Attenzione al «nichilismo istituzionale». È un fenomeno, tipico di questi anni difficili, studiato dalla politologa americana Susan C. Stokes. Autrice di numerosi saggi, tra cui The Backsliders: Why Leaders Undermine Their Own Democracies, dedicato ai protagonisti degli «arretramenti» verso l’autocrazia (che siano «etnonazionalisti di destra» o «populisti di sinistra»), Stokes — 66 anni, inizialmente specializzata in America Latina — ha fondato nel 2017, insieme ad altri studiosi, Bright Line Watch, un progetto di vari atenei americani (tra cui la University of Chicago, dove insegna Scienze politiche) per valutare la «salute democratica» degli Usa.
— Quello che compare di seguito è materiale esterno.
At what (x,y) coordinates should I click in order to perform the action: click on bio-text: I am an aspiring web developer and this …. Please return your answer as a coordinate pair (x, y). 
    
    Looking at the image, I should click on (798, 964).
L’indice che lo misura, questo stato di salute, è sceso pericolosamente nei primi mesi del mandato di Trump fino a toccare poi il minimo storico (53 punti su 100) ad aprile 2025. Più in generale, guardando a quanto è avvenuto recentemente nel mondo e alle ragioni alla base delle «erosioni» democratiche, Stokes ritiene che sia stato soprattutto «l’aumento della diseguaglianza» a provocare «una perdita della fiducia in istituzioni essenziali come i parlamenti, la stampa, le università, i presidenti». Ecco il «nichillismo istituzionale». «Si tende a pensare — osserva in una intervista a El País — che le istituzioni opprimano o ostacolino. E questo scetticismo apre la strada all’emergere di leader ambiziosi, capaci di indurre le persone a credere che la democrazia — così come ci è stata insegnata — non sia reale e che il potere esecutivo debba essere rafforzato per realizzare più cose in minor tempo».